Q: I would like to know why the government believes it’s fair to give full benefits to people who never put their boots on the ground in Iraq or Afghanistan after 9/11. What it means is a National Guard/Reserve soldier with an honorable discharge can serve three tours of six to 8 months each and still not equal 36 months needed for 100% Post 9/11 GI Bill. Someone needs to speak out. I not saying this because I want a hand out, I’m saying it because the benefit is not being proportionately divided among those who deserve it…I think …What do you think?

A: What do I think? I think you are severely mis-informed. For one, Selected Reservists (SELRES, which include National Guard and Reserve soldiers) generally deploy for 12 month-tours (at least they do in my Division), not the 6 to 8 months as noted in your question. And many soldiers have deployed multiple times to either or both referenced combat zones.

Two, for SELRES personnel, the Post 9/11 GI Bill is prorated by percentage of time served on Title 10 orders in support of a contingency operation. For example, a Selected Reservist with a one-year Title 10 order would still get 36 months of Post 9/11 GI Bill eligibility, but only at the 60% tier. Their tier percentage goes up 10% with each additional 6 months of Title 10 support contingency service.

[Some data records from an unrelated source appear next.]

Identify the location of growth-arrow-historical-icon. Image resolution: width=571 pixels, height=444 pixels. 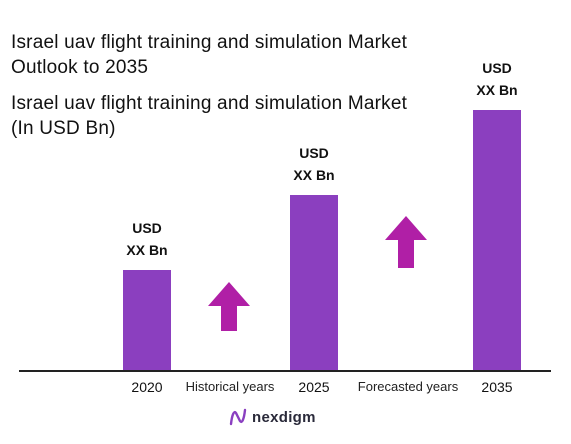
(229, 306).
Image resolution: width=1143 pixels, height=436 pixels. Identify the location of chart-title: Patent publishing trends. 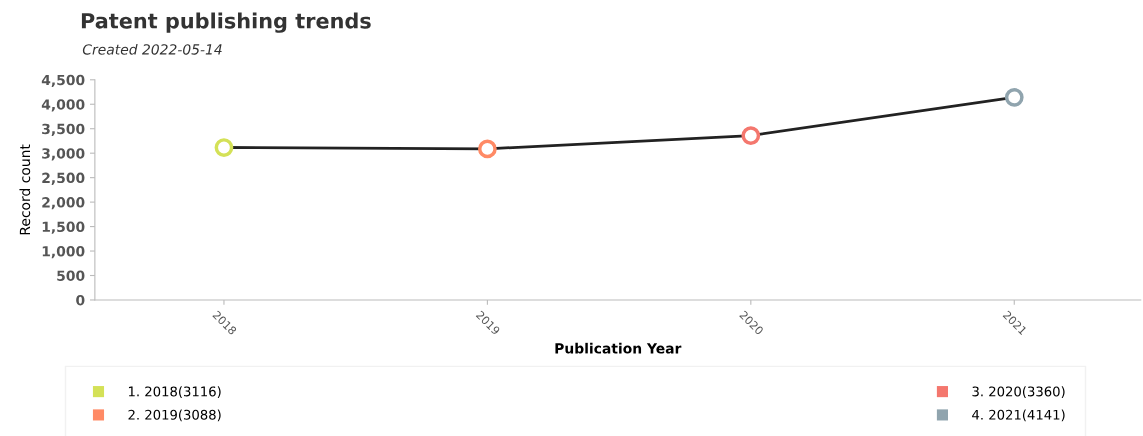
(226, 22).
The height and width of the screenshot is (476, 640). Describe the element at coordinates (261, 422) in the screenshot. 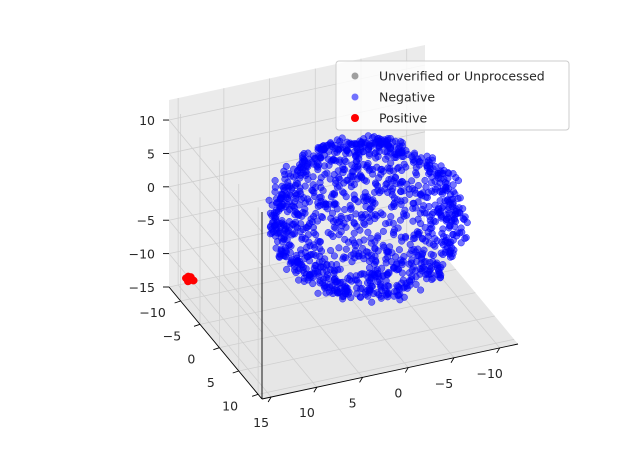

I see `x-tick-label: 15` at that location.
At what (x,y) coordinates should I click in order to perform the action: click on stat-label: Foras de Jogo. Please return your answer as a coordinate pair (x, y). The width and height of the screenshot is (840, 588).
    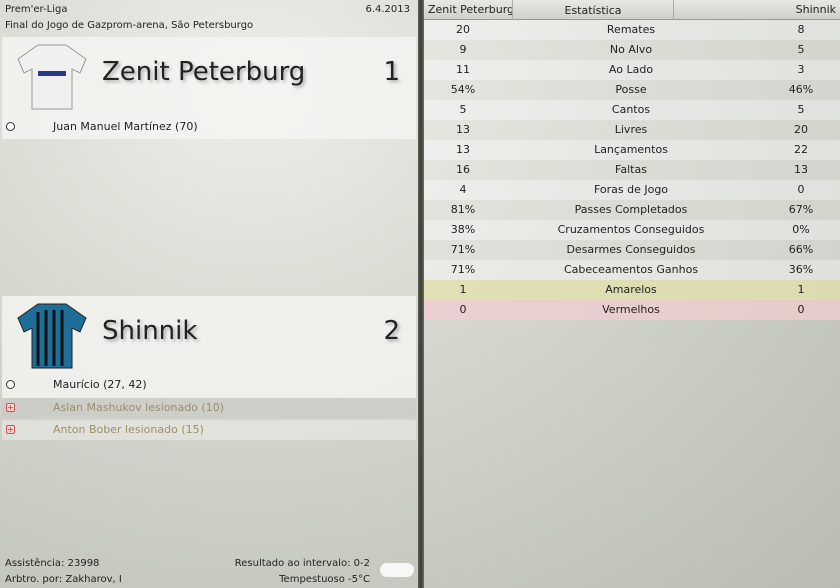
    Looking at the image, I should click on (631, 190).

By comparison, active duty personnel get 36 months of the Post 9/11 GI Bill at the 100% tier for three years of Title 10 service, but their service doesn’t necessarily have to be in support of a contingency operation. So they could get the maximum of 100% eligibility and 36 months of coverage for three years of service and never leave the United States.

Because coverage for SELRES members is prorated based on amount of time served on contingency Title 10 orders, I think the system is very fair. What would not be fair is if National Guard members and Reservists would get 100% coverage with less than three years served on qualifying orders.